As far as dealing with filename conflicts from multiple steps and/or the scattering of a single step: if you are making your own executor, then you need to manage the results of each tool invocation. Typically this is done with separate output folder per job (a single instance of a non-scattered step, or each permutation of a scattered step).

Hey @mrc ,

I am using toil for my HPC environment. Is it possible to have each step write into a separate working directory?
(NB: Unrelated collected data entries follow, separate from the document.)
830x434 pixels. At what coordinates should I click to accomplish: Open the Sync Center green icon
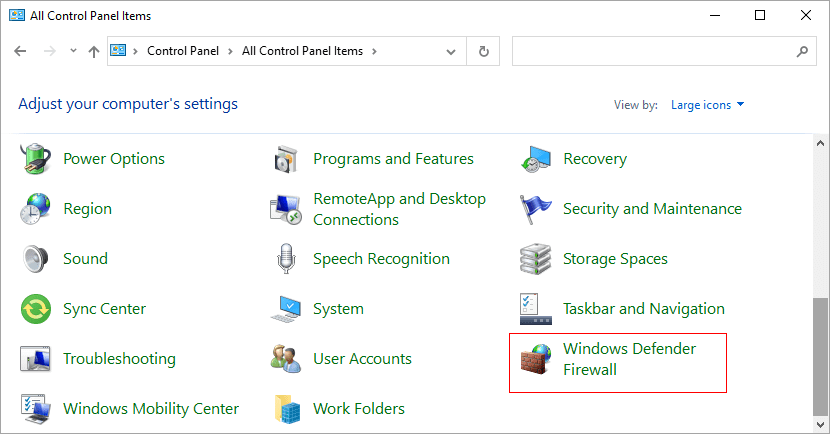pyautogui.click(x=35, y=309)
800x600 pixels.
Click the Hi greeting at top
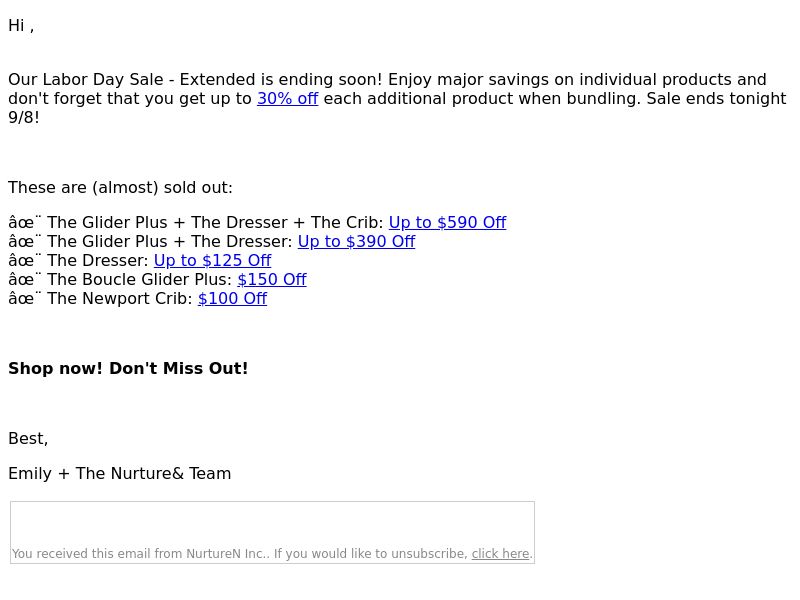21,26
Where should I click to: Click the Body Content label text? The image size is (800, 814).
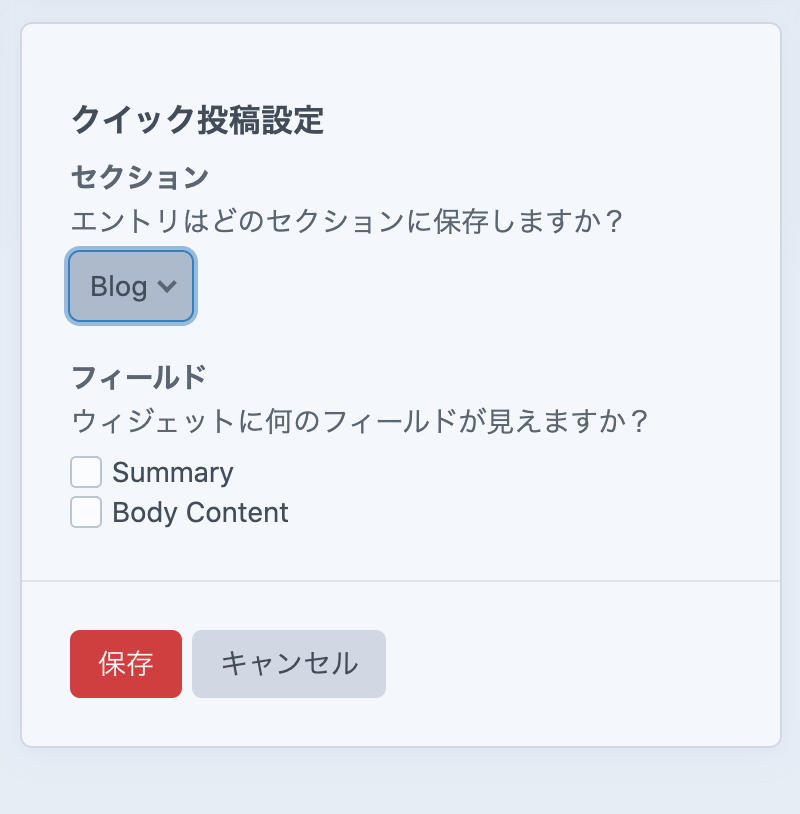point(202,512)
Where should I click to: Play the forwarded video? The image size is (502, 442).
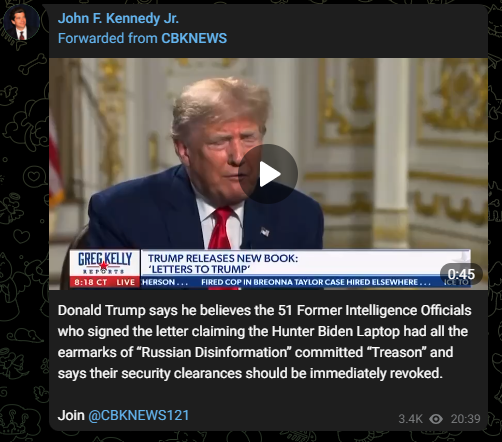[268, 174]
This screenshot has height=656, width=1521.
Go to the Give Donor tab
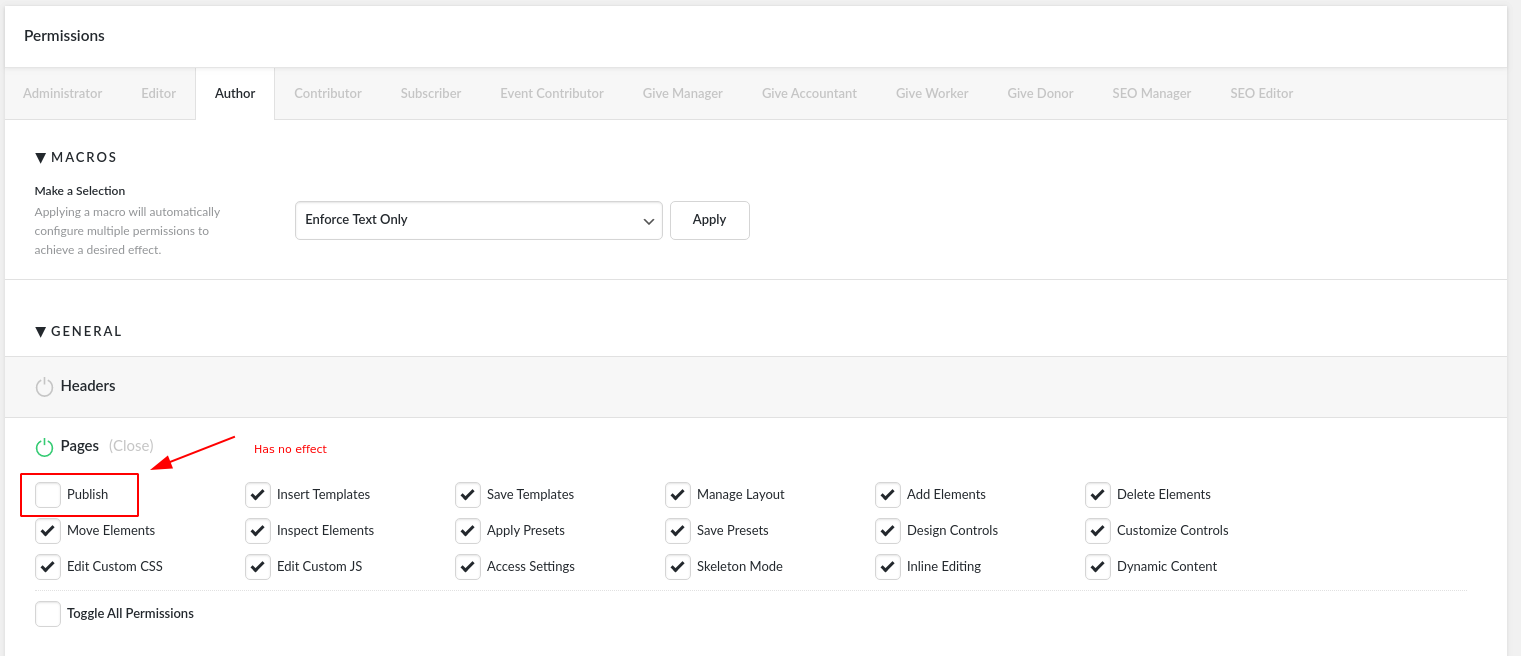pyautogui.click(x=1040, y=94)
I thought that this is a cli for toil that tells where the cwd is.

Is it possible to take the scatter index and use that as a name for the stdout or stderr file in the tool definition? I guess I could make it an argument that goes into the plugin so I can change the name of the log file.

So I did some more investigating. If I remove the file name, CWL will generate a unique UUID for the log file. Cwltool will use a random UUID for the log file but it detects that there are conflicts and generates separate files (using the same UUID as a base) for each tool invocation.

The toil runner has a bug where it overwrites the existing log file for every tool invocation.

I created an issue in the toil github repo for this.

1 Like

For those that found this via google. I did release a PR that fixes this issue in toil.

1 Like